+++ Dataset records +++

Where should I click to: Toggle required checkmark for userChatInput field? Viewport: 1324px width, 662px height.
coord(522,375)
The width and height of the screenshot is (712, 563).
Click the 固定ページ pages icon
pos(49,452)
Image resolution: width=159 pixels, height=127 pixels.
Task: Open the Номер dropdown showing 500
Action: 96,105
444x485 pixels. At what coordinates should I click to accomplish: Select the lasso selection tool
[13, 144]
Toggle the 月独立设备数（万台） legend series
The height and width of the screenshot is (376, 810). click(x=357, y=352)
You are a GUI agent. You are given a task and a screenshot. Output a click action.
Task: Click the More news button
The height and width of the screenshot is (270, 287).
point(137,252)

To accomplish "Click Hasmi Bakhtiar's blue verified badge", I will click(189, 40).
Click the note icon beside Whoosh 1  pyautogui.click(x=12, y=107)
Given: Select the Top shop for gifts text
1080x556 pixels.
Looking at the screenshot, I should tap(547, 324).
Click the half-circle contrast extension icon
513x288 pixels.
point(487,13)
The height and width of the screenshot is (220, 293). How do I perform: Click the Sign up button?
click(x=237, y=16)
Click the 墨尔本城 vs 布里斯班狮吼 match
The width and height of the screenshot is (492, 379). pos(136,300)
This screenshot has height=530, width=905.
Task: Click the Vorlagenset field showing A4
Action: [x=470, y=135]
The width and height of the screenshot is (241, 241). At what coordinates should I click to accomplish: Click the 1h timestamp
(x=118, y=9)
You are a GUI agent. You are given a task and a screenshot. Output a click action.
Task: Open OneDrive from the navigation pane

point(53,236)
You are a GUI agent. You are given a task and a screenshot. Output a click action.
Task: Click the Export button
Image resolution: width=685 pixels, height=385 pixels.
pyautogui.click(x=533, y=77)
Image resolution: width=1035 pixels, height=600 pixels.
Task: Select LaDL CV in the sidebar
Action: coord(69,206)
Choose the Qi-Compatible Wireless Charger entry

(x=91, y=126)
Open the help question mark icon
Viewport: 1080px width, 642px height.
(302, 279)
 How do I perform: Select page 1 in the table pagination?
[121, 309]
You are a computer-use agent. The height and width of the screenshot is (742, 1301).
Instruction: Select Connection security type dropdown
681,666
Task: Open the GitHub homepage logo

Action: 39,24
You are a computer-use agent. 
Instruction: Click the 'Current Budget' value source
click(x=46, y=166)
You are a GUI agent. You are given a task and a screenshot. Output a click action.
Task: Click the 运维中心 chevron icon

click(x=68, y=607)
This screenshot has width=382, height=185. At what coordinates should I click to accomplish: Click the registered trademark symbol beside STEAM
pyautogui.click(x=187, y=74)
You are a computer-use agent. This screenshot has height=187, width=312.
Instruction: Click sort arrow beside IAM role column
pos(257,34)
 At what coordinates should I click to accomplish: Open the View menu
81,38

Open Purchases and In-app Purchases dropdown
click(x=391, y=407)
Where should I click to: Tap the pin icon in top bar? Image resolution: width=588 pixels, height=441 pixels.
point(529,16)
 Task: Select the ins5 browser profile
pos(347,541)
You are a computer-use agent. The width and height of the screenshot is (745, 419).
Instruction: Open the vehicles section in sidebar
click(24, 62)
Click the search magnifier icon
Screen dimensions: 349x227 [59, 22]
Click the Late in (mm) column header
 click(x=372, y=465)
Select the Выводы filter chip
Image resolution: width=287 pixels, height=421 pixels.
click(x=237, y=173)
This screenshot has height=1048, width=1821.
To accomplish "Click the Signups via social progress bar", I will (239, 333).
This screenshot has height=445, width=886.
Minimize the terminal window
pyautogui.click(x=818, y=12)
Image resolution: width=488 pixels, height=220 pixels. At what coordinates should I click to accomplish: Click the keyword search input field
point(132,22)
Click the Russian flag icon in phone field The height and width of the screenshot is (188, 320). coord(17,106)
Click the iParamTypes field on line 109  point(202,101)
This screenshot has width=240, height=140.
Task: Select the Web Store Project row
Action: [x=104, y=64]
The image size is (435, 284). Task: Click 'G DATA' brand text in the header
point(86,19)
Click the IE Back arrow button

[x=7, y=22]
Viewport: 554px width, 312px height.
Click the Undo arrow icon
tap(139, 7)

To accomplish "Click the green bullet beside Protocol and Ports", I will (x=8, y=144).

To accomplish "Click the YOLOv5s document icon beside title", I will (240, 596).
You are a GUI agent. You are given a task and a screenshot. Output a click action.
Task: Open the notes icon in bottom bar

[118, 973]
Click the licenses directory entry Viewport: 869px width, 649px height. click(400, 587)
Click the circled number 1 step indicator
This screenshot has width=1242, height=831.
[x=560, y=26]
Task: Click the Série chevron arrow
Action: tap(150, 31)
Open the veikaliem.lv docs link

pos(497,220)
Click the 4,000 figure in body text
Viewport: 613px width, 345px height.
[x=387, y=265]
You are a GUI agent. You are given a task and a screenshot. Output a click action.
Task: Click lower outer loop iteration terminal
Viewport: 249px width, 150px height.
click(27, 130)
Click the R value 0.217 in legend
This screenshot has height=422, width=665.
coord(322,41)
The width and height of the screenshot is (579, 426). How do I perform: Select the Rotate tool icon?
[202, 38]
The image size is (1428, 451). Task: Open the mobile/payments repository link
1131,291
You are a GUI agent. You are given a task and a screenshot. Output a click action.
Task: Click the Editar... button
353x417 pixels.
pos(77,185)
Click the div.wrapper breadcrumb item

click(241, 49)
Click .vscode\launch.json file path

+++

Rewrite all of the items above, switching each "GUI agent" to "interface agent" and leaving everything else unchanged.

Where should I click to: Toggle required checkmark for userChatInput field? Viewport: 1324px width, 662px height.
coord(522,375)
The width and height of the screenshot is (712, 563).
Click the 固定ページ pages icon
pos(49,452)
Image resolution: width=159 pixels, height=127 pixels.
Task: Open the Номер dropdown showing 500
Action: 96,105
444x485 pixels. At what coordinates should I click to accomplish: Select the lasso selection tool
[13, 144]
Toggle the 月独立设备数（万台） legend series
The height and width of the screenshot is (376, 810). click(x=357, y=352)
You are a interface agent. You are given a task and a screenshot. Output a click action.
Task: Click the More news button
The height and width of the screenshot is (270, 287).
point(137,252)

To accomplish "Click Hasmi Bakhtiar's blue verified badge", I will click(189, 40).
Click the note icon beside Whoosh 1  pyautogui.click(x=12, y=107)
Given: Select the Top shop for gifts text
1080x556 pixels.
Looking at the screenshot, I should tap(547, 324).
Click the half-circle contrast extension icon
513x288 pixels.
point(487,13)
The height and width of the screenshot is (220, 293). How do I perform: Click the Sign up button?
click(x=237, y=16)
Click the 墨尔本城 vs 布里斯班狮吼 match
The width and height of the screenshot is (492, 379). pos(136,300)
This screenshot has height=530, width=905.
Task: Click the Vorlagenset field showing A4
Action: [x=470, y=135]
The width and height of the screenshot is (241, 241). At what coordinates should I click to accomplish: Click the 1h timestamp
(x=118, y=9)
You are a interface agent. You are given a task and a screenshot. Output a click action.
Task: Open OneDrive from the navigation pane

point(53,236)
You are a interface agent. You are given a task and a screenshot. Output a click action.
Task: Click the Export button
Image resolution: width=685 pixels, height=385 pixels.
pyautogui.click(x=533, y=77)
Image resolution: width=1035 pixels, height=600 pixels.
Task: Select LaDL CV in the sidebar
Action: coord(69,206)
Choose the Qi-Compatible Wireless Charger entry

(x=91, y=126)
Open the help question mark icon
Viewport: 1080px width, 642px height.
(302, 279)
 How do I perform: Select page 1 in the table pagination?
[121, 309]
You are a computer-use agent. The height and width of the screenshot is (742, 1301).
Instruction: Select Connection security type dropdown
681,666
Task: Open the GitHub homepage logo

Action: 39,24
You are a computer-use agent. 
Instruction: Click the 'Current Budget' value source
click(x=46, y=166)
You are a interface agent. You are given a task and a screenshot. Output a click action.
Task: Click the 运维中心 chevron icon

click(x=68, y=607)
This screenshot has width=382, height=185. At what coordinates should I click to accomplish: Click the registered trademark symbol beside STEAM
pyautogui.click(x=187, y=74)
You are a computer-use agent. This screenshot has height=187, width=312.
Instruction: Click sort arrow beside IAM role column
pos(257,34)
 At what coordinates should I click to accomplish: Open the View menu
81,38

Open Purchases and In-app Purchases dropdown
click(x=391, y=407)
Where should I click to: Tap the pin icon in top bar? Image resolution: width=588 pixels, height=441 pixels.
point(529,16)
 Task: Select the ins5 browser profile
pos(347,541)
You are a computer-use agent. The width and height of the screenshot is (745, 419).
Instruction: Open the vehicles section in sidebar
click(24, 62)
Click the search magnifier icon
Screen dimensions: 349x227 [59, 22]
Click the Late in (mm) column header
 click(x=372, y=465)
Select the Выводы filter chip
Image resolution: width=287 pixels, height=421 pixels.
click(x=237, y=173)
This screenshot has height=1048, width=1821.
To accomplish "Click the Signups via social progress bar", I will (239, 333).
This screenshot has height=445, width=886.
Minimize the terminal window
pyautogui.click(x=818, y=12)
Image resolution: width=488 pixels, height=220 pixels. At what coordinates should I click to accomplish: Click the keyword search input field
point(132,22)
Click the Russian flag icon in phone field The height and width of the screenshot is (188, 320). coord(17,106)
Click the iParamTypes field on line 109  point(202,101)
This screenshot has width=240, height=140.
Task: Select the Web Store Project row
Action: [x=104, y=64]
The image size is (435, 284). Task: Click 'G DATA' brand text in the header
point(86,19)
Click the IE Back arrow button

[x=7, y=22]
Viewport: 554px width, 312px height.
Click the Undo arrow icon
tap(139, 7)

To accomplish "Click the green bullet beside Protocol and Ports", I will (x=8, y=144).

To accomplish "Click the YOLOv5s document icon beside title", I will (240, 596).
You are a interface agent. You are given a task and a screenshot. Output a click action.
Task: Open the notes icon in bottom bar

[118, 973]
Click the licenses directory entry Viewport: 869px width, 649px height. click(400, 587)
Click the circled number 1 step indicator
This screenshot has width=1242, height=831.
[x=560, y=26]
Task: Click the Série chevron arrow
Action: tap(150, 31)
Open the veikaliem.lv docs link

pos(497,220)
Click the 4,000 figure in body text
Viewport: 613px width, 345px height.
[x=387, y=265]
You are a interface agent. You are given a task and a screenshot. Output a click action.
Task: Click lower outer loop iteration terminal
Viewport: 249px width, 150px height.
click(27, 130)
Click the R value 0.217 in legend
This screenshot has height=422, width=665.
coord(322,41)
The width and height of the screenshot is (579, 426). How do I perform: Select the Rotate tool icon?
[202, 38]
The image size is (1428, 451). Task: Open the mobile/payments repository link
1131,291
You are a interface agent. You are given a task and a screenshot. Output a click action.
Task: Click the Editar... button
353x417 pixels.
pos(77,185)
Click the div.wrapper breadcrumb item

click(241, 49)
Click .vscode\launch.json file path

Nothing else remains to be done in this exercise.